Konami called in the assistance of new voice actors to record new dialogue for Silent Hill 2. It wasn’t a necessary change and I found that the two different casts’ work was close to a wash. The only major issue is that some of the lip-syncing is off with the new voice work. If that will become a frustrating hindrance to your overall experience, then it’s suggested that you pick the default option. Both are presented at the main menu when a play through is launched, but saves cannot be split between the two selections. The rest of the set’s audio has been well-remastered, mixing incredibly creepy sound effects with great, atmospheric music.

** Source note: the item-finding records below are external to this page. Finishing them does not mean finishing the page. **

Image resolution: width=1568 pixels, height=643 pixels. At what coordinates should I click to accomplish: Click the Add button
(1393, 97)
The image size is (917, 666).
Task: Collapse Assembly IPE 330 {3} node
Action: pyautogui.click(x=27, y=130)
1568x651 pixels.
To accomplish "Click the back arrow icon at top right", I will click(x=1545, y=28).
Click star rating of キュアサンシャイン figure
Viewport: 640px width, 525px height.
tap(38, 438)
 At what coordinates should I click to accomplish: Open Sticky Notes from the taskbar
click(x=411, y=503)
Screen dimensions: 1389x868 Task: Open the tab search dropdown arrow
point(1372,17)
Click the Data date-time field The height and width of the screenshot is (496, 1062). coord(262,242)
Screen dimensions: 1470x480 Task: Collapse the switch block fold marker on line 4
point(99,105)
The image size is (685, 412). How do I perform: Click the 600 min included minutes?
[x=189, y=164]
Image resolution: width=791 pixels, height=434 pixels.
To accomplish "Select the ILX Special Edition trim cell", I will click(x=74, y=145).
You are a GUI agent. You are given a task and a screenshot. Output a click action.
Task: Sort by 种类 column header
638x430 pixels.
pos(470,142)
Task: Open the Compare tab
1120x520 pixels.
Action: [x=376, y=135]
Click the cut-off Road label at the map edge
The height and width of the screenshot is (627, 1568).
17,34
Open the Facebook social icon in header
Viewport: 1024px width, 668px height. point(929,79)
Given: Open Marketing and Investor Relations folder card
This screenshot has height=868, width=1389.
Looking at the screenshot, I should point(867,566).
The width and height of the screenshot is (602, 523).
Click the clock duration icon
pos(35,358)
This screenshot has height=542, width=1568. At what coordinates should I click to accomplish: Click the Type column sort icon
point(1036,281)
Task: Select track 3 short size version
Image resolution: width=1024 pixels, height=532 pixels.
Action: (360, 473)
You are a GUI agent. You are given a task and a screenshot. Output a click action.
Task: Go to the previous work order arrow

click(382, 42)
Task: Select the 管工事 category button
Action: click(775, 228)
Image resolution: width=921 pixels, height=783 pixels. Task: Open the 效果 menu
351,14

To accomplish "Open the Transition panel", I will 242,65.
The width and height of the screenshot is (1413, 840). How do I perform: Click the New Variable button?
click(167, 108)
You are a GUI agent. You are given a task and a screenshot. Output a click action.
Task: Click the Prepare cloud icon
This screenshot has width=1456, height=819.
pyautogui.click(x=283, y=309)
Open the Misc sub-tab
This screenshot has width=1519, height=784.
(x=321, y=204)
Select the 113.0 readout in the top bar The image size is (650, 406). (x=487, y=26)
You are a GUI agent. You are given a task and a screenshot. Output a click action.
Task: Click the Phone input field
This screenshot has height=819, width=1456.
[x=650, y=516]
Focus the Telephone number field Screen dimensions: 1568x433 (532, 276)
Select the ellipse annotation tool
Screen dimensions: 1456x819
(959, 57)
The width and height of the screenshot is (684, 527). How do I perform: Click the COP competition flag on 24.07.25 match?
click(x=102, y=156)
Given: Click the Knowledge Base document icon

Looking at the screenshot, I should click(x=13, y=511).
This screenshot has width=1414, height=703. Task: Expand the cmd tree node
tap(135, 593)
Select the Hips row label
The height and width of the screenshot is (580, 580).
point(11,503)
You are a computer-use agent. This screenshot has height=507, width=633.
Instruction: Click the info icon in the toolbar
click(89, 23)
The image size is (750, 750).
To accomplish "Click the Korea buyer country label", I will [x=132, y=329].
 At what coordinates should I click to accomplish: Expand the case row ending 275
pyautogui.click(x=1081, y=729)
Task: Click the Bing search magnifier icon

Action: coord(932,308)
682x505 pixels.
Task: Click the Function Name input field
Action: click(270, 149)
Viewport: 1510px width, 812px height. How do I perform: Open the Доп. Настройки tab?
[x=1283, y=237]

Available for an affordable price tag, Konami‘s Silent Hill HD Collection marks the competent return of two of the survival horror genre’s past triumphs, filled with diverse enemy designs and frightening atmospheric effects. Where it excels is in its ability to allow fans to revisit previously-mastered nightmares, although newcomers will also become invested in the supplied titles if they’re able to overlook how dated their mechanics are after a decade of dust. If the aforementioned technical issues weren’t prevalent, and the game hadn’t gone completely black on me during one initial loading attempt, it would be easier to give this set a higher recommendation rating. However, those deficiencies keep what could’ve been a great package from achieving that commendable status. Instead, what you’ll find here is a only a serviceable collection that just so happens to include two well-liked games. The real shame is that the original Silent Hill was overlooked.
This review is based on the PS3 version of the game, which was provided to us for review purposes.